Prepare Customized Dataset

1 Pre-knowledge

1.1 Annotation Protocal

PaddleSeg uses a single-channel annotated image, each pixel value represents a category, and the pixel label category needs to increase from 0. For example, 0, 1, 2, 3 indicate that there are 4 categories.

Please use PNG lossless compression format for annotated images. The maximum number of label categories is 256.

1.2 Grayscale Annotation VS Pseudo-color Annotation

The general segmentation library uses a single-channel grayscale image as the annotated image, and it often shows a completely black effect. Disadvantages of gray scale annotated map:

After annotating an image, it is impossible to directly observe whether the annotation is correct.
The actual effect of segmentation cannot be directly judged during the model testing process.

PaddleSeg supports pseudo-color images as annotated images, and injects palettes on the basis of the original single-channel images. On the basis of basically not increasing the size of the picture, it can show a colorful effect.

At the same time, PaddleSeg is also compatible with gray-scale icon annotations. The user's original gray-scale dataset can be used directly without modification.
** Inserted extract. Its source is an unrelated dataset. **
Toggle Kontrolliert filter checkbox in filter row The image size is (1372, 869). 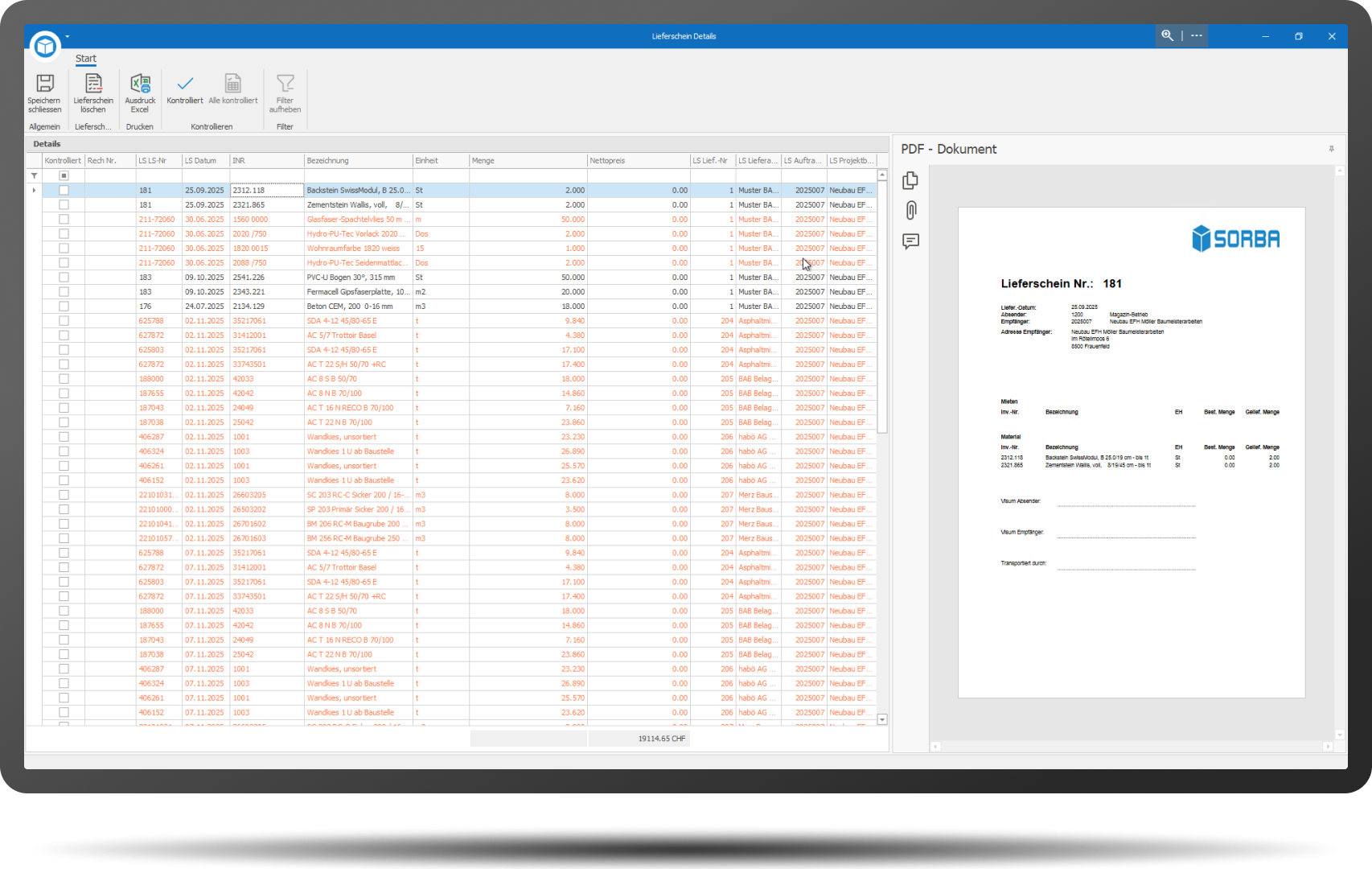click(64, 175)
1.3 Convert grayscale annotations to pseudo-color annotations

If users need to convert to pseudo-color annotation maps, they can use our conversion tool. Applies to the following two common situations:

If you want to convert all grayscale annotation images in a specified directory to pseudo-color annotation images, execute the following command to specify the directory where the grayscale annotations are located.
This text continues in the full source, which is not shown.